You realize of course that PG 9.4.x is four years past EOL, and that
the last release in that series was 9.4.26, so that your remote is
missing three or so years' worth of bug fixes even before its EOL.
The underlying macOS platform looks a bit hoary as well.
(You gain exactly zero points for good maintenance practice on the
local side either, since PG 13's current release is 13.14. If you're
going to install Postgres and then ignore bug-fix releases for
multiple years, I counsel not starting from a dot-zero release.
However, that doesn't seem to be related to your immediate problem.)
Having said that,
> * The EXACT TEXT of the error message you're getting, if there is one:
> ERROR: invalid value for parameter "TimeZone": "UTC"

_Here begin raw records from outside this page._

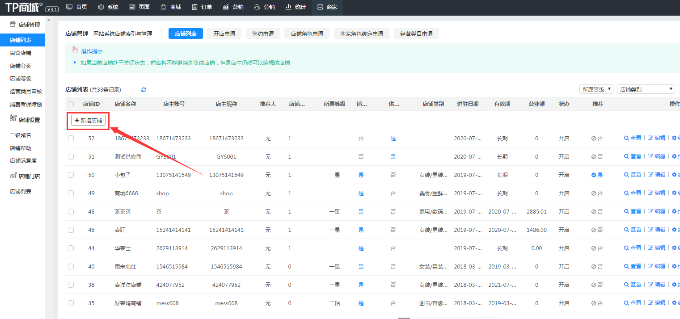Click the magnifier 查看 icon for store 52

click(627, 139)
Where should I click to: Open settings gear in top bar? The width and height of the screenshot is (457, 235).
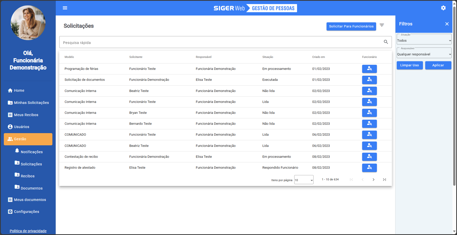tap(443, 8)
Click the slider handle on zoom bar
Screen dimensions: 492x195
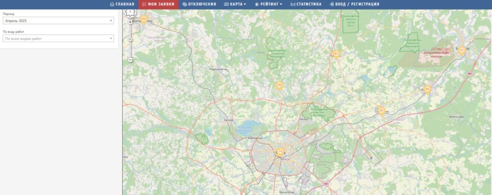pos(130,39)

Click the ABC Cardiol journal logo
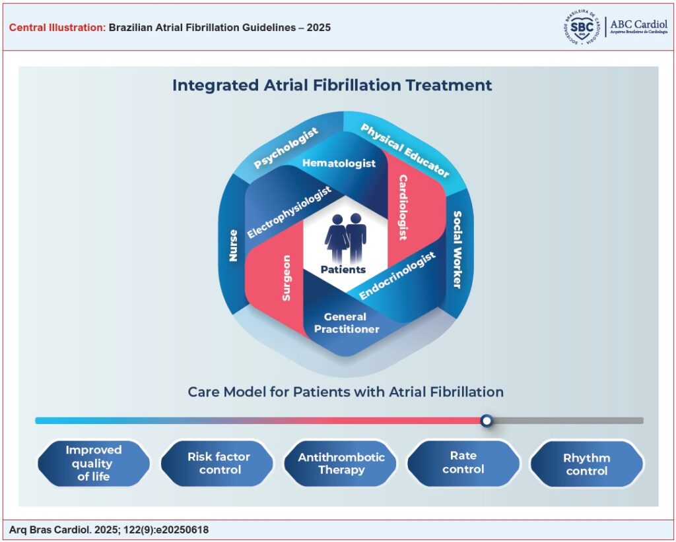click(x=638, y=27)
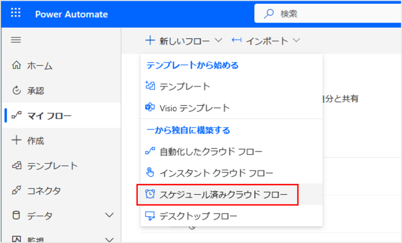Click the 検索 search box
This screenshot has width=402, height=243.
(x=332, y=14)
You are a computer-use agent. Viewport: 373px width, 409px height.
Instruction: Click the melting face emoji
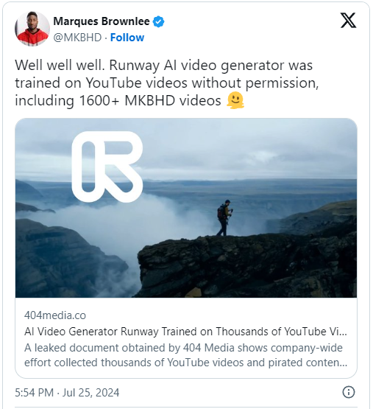(235, 100)
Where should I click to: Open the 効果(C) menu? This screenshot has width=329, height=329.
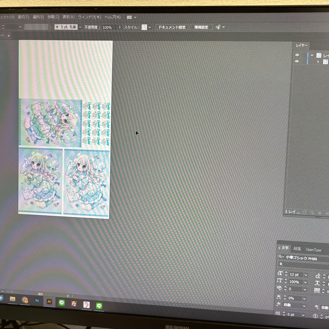53,17
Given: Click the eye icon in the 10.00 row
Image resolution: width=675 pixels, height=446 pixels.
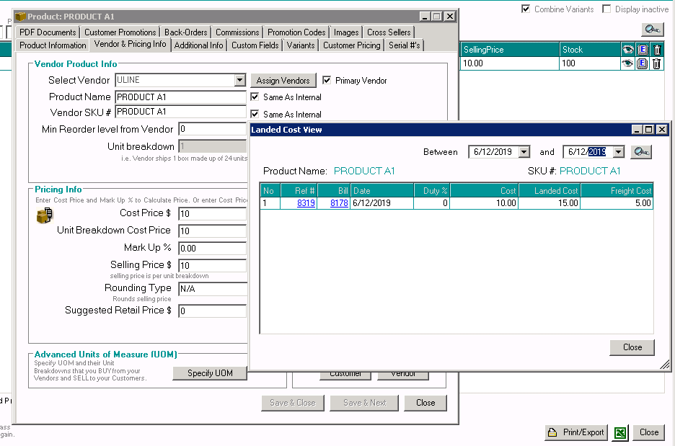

> CONTEXT: remote SQL command: SET timezone = 'UTC'
That's just bizarre. There is no release of Postgres anywhere,
at any time in the past couple decades, that should not think that
"UTC" is a valid timezone setting. My best guess is that the
remote was built with a --with-system-tzdata setting that's not
actually valid for its platform.
Short answer: your remote database is very incompetently
administrated. If the remote's DBA is not willing to work on fixing
it, I suggest finding a job where you don't have to deal with that.